__Set of tasks__
1 > Please copy everything in the article on the ASU school launch from "Editor's note: This" down to "school follows below.".
2 > According to the article on the ASU school launch, what did Paul Carrese say the aim of the new school is?
3 > List every person named in the article on the ASU school launch.

__Extract to read__
Editor's note: This story is being highlighted in ASU Now's year in review. To read more top stories from 2017, click here.
Editor’s note: ASU’s new School of Civic and Economic Thought and Leadership officially launched Friday. Here are highlights from the morning kickoff, which was attended by new school director Paul Carrese, ASU President Michael Crow, Gov. Doug Ducey and other elected officials. The full story that published Thursday about the new school follows below.
Paul Carrese
At Friday’s launch event, School of Civic and Economic Thought and Leadership director Paul Carrese said the aim of the school is “to develop a new class of leaders.”
“This distinctive school is a blending of tradition and innovation: great ideas with preparation for leadership service,” he said.
Gov. Doug Ducey
Free speech was a theme at the event, with Arizona Gov. Doug Ducey quoting Frederick Douglass that “to suppress free speech is a double wrong. It violates the rights of the hearer as well as those of the speaker.”
“No one can ever accuse ASU of suppressing free speech,” Ducey said.

__Stored records__
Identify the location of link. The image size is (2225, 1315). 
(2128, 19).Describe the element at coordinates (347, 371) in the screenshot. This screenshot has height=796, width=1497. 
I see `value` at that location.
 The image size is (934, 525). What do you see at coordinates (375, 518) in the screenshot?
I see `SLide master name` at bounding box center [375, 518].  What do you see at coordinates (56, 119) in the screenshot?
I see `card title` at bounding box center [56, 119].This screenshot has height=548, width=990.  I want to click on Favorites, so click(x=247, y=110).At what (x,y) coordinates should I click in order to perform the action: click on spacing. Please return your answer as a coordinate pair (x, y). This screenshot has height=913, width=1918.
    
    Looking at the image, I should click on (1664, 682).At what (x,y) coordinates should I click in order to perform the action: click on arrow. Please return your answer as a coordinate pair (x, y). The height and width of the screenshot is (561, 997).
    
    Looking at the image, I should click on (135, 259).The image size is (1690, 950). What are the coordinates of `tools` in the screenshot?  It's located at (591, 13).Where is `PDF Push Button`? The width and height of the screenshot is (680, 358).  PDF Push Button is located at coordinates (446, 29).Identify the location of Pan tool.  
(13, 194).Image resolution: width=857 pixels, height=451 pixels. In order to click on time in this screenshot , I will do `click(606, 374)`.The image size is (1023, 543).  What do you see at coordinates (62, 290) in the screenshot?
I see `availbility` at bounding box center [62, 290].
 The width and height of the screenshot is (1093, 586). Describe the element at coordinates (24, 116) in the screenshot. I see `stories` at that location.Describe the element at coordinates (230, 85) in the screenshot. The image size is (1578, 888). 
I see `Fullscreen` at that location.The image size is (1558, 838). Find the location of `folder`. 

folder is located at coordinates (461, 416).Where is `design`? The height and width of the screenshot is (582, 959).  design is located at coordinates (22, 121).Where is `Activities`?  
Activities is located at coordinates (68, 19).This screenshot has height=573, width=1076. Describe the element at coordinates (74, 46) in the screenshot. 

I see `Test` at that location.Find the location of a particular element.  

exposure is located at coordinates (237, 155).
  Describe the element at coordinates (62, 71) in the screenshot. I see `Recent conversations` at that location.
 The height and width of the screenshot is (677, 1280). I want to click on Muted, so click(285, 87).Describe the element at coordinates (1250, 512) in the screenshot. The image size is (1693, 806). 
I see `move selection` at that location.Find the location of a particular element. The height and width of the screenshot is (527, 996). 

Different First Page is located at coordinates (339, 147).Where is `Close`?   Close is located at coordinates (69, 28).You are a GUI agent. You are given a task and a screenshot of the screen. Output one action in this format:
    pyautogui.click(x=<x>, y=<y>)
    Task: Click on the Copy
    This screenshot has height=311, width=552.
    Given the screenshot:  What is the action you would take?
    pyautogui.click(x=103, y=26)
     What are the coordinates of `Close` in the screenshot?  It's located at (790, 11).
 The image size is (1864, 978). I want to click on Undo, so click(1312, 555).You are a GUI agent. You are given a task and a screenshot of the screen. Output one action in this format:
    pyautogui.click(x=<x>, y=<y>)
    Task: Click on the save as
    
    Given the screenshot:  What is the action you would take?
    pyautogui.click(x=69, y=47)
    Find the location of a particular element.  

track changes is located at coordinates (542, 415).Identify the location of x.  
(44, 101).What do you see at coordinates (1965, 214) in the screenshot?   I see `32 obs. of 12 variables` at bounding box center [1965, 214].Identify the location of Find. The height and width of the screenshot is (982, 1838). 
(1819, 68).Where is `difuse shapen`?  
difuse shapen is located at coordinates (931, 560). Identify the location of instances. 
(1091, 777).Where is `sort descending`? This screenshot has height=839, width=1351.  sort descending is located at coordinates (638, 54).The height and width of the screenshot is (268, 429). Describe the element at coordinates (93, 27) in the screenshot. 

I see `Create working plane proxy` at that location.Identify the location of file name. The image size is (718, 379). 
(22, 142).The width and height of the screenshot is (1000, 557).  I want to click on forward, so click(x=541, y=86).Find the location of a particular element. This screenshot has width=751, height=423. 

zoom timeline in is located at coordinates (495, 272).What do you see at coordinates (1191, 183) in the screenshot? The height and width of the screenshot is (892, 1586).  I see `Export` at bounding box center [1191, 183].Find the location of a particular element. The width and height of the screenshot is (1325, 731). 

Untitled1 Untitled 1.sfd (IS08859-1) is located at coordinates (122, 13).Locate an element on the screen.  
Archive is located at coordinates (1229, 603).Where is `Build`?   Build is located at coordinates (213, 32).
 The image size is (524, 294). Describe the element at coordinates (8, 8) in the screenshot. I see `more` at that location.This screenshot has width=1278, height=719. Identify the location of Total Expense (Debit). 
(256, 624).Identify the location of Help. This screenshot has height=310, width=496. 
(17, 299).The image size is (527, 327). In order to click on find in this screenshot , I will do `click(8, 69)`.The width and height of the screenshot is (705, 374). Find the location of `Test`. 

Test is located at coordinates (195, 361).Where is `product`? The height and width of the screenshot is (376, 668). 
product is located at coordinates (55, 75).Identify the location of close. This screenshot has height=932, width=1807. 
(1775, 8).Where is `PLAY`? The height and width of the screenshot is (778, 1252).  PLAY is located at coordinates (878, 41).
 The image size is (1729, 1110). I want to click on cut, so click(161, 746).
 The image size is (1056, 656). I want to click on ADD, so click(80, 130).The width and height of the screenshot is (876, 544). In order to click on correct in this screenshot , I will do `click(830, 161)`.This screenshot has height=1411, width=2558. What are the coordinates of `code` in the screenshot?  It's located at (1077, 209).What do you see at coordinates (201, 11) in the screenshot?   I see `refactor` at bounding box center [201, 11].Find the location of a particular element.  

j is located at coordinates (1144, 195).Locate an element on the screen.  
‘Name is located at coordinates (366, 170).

__Final answers__
1 >
Editor's note: This story is being highlighted in ASU Now's year in review. To read more top stories from 2017, click here.
Editor’s note: ASU’s new School of Civic and Economic Thought and Leadership officially launched Friday. Here are highlights from the morning kickoff, which was attended by new school director Paul Carrese, ASU President Michael Crow, Gov. Doug Ducey and other elected officials. The full story that published Thursday about the new school follows below.

2 > Carrese said the aim of the school is "to develop a new class of leaders."

3 >
Paul Carrese
Michael Crow
Doug Ducey
Frederick Douglass